▶ [SELECTION]
Component: Visual Place Recognition

Solution Tools Advantages Limitations Requirements Security Performance Fit
AnyLoc/DINOv2-VLAD-style descriptors over 600-800 m chunks PyTorch/TensorRT export path, FAISS CPU/HNSW-flat baseline, PCA/quantization Strong cross-domain retrieval family; offline gallery descriptors; event-triggered online cost Raw 49,152-dimensional descriptors can violate memory/cache budgets Precomputed compressed descriptors, top-K dynamic sizing, covariance-aware search window Retrieval is candidate generation only; never trusted without local verification VPR invoked only on relocalization triggers; descriptor compression/index-size gate required Selected with compression gate
FAISS GPU/cuVS FAISS source build or cuVS Potential lower query latency ARM64 GPU deployment must be proven; not assumed Jetson source build and benchmark Same candidate-only trust model Optimization path only Experimental only

Exact-fit evidence:

  • Project constraints checked: event-triggered VPR, active-conflict change robustness, Jetson memory/latency, 10 GB cache cap.
  • Evidence: Facts #5, #6, #10, #15, #19.
  • Disqualifiers: uncompressed descriptors and per-frame VPR are rejected.

Component: Local Satellite/UAV Geometric Verification

Solution Tools Advantages Limitations Requirements Security Performance Fit
ALIKED + LightGlue + RANSAC LightGlue, ALIKED, OpenCV, ONNX/TensorRT path Concrete learned-feature candidate without the official SuperPoint license blocker Jetson speed and sparse-steppe accuracy must be measured Candidate chunk/tile, camera intrinsics, attitude, altitude, freshness metadata Strict inlier, reprojection, freshness, Mahalanobis, and covariance gates Inline matcher target <=200 ms/pair Selected candidate
OpenCV SIFT/AKAZE + classical matching OpenCV Commercial-safe legal baseline and regression target May be weaker on cross-domain imagery and sparse fields Same geometric verification inputs Same verification gates CPU/GPU baseline before learned extractor optimization Selected baseline
DeDoDe DeDoDe, ONNX/TensorRT ports MIT-licensed learned-feature fallback Model size, DINOv2-related variants, and Jetson runtime need validation Model artifact approval and benchmark Same verification gates Fallback if ALIKED/SIFT miss robustness targets Experimental only
Official Magic Leap SuperPoint pretrained weights SuperPoint Technically strong local features Noncommercial research license blocks product use by default Separate commercial license License noncompliance risk Not product path Rejected for v1

Exact-fit evidence:

  • Project constraints checked: product licensing, cross-view false-match risk, sparse terrain, <400 ms p95.

▶ [GIVEN EXERCISE]
List the project constraints that the component comparison says were checked for Visual Place Recognition.

▶ [STORED DATA]
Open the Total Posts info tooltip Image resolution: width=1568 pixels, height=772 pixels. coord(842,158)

...

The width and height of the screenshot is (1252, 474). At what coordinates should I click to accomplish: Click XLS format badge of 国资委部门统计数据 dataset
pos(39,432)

▶ [SOLUTION FOR THIS EXERCISE]
- Event-triggered VPR
- Active-conflict change robustness
- Jetson memory/latency
- 10 GB cache cap